Oggi siamo in Puglia. Il paese è Andria; il paesaggio, le Murge. Le coordinate geografiche sono 41°13’ Nord e 16°17’ Est.
L’aereo per Bari parte alle 15.50 da Malpensa. A mezzogiorno sono ancora a Genova. Squilla il telefono: è Davide.
– Dove sei? Qui è tutto bloccato. Ci sono anche i cecchini a Milano…
– Cecchini?
– C’è l’asse Europa-Asia: capi di Stato, polizia, esercito, strade chiuse…

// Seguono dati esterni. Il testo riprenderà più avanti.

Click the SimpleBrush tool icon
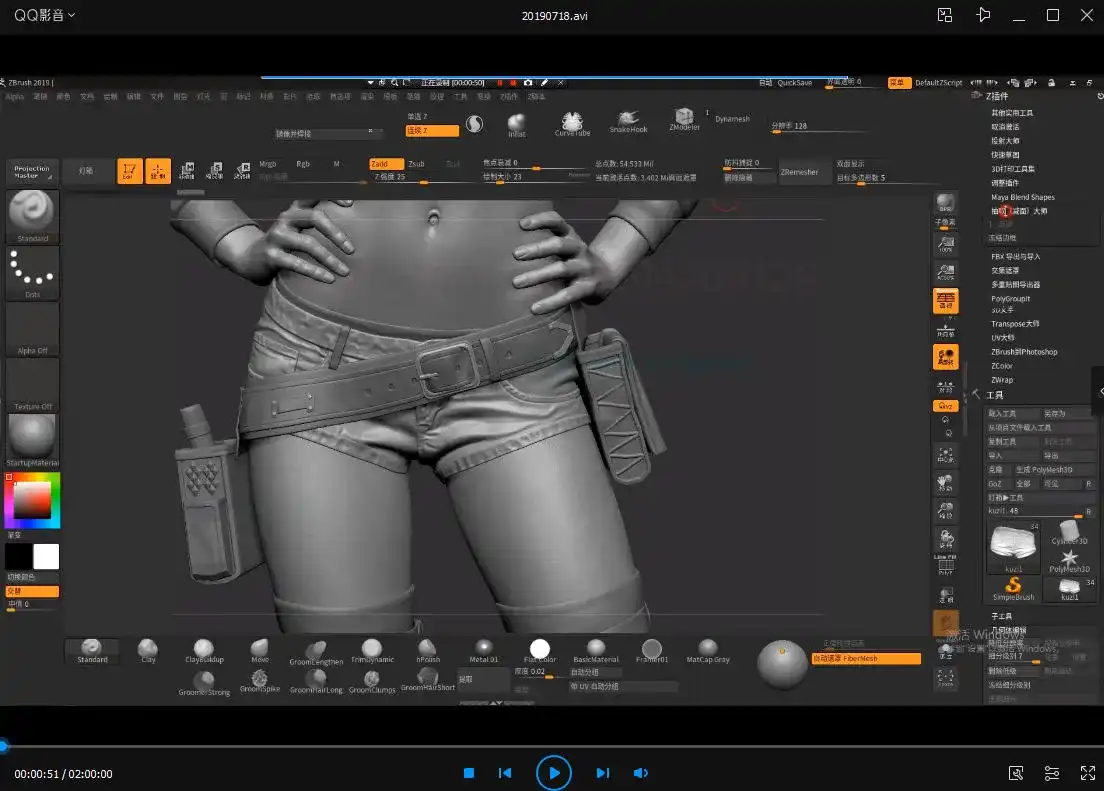 [x=1013, y=586]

Mi affretto a chiudere la valigia e a salire in macchina, mentre nel corso del vertice il delegato cinese afferma che i nostri vini non sono inferiori a quelli francesi, ma siccome nessuno lo sa deve esserci un problema di comunicazione.
Già, la comunicazione. Proprio ciò che tentiamo di fare con la nostra rubrica, raccontando le anime di un’Italia nascosta, troppo spesso invisibile.

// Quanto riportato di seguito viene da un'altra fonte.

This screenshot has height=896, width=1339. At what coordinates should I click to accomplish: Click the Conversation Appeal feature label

Per una volta nella vita, viaggio come in un telefilm. Tutto si incastra alla perfezione: le code, gli svincoli, i blocchi stradali; non manca niente, a parte i cecchini. Tutto scorre e senza affanno mi presento al gate numero cinque del terminalB un’istante prima che si chiuda l’imbarco.
Lascio il Nord in scioltezza.

Il Sud mi accoglie assieme al resto della troupe in un’antica masseria alle porte di Andria, da dove partiamo per esplorare le Murge. Si tratta di un altipiano in prevalenza carsico, ma le rocce di Andria sono tufacee, di un marrone molto chiaro e venato di rosa che risplende alla luce del sole.
Sembra la frontiera di Sergio Leone, uno spazio di gole strette che si aprono improvvisamente verso orizzonti larghi e ventosi. Un paesaggio che si espande come una macchia d’olio, come volesse sfuggire alla vista.

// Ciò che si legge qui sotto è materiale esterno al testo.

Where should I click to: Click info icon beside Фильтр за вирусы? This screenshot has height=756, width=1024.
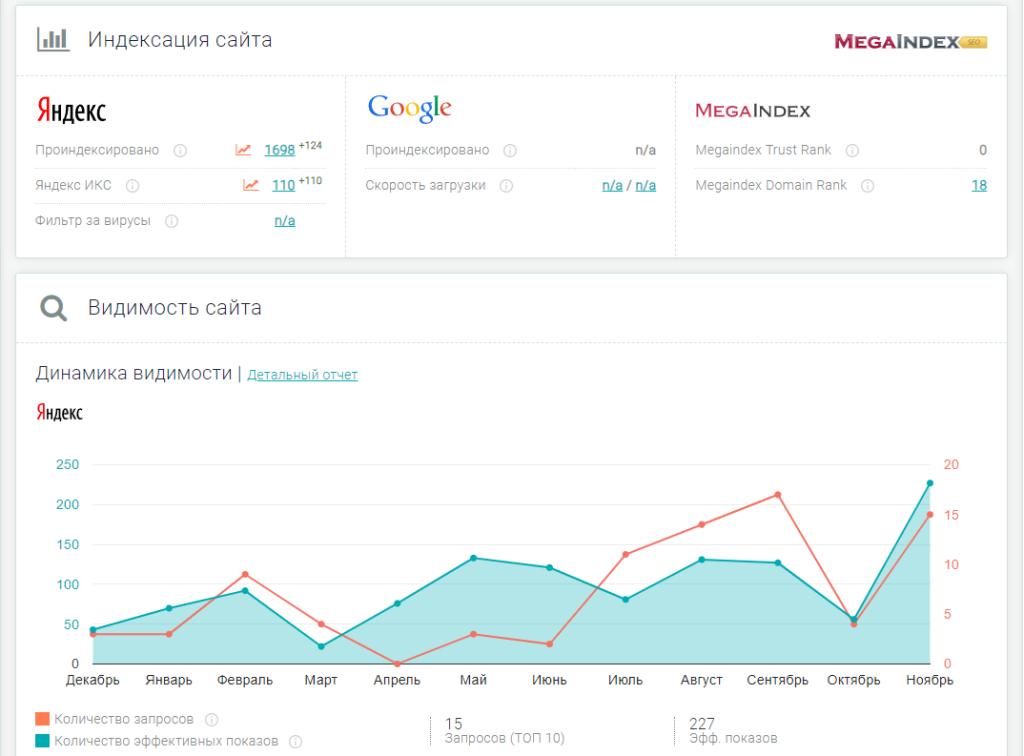coord(171,221)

Siamo qui per raccontare la leggenda della burrata, una delizia di latte e mozzarella nata per sbaglio e per necessità su queste montagne, all’inizio del Novecento.
Michele, il protagonista della puntata, è uno dei casari di Andria che ha fatto della burrata la sua specialità. Ci attende in paese, nel suo caseificio, mentre rimbalziamo da un capo all’altro delle Murge collezionando immagini.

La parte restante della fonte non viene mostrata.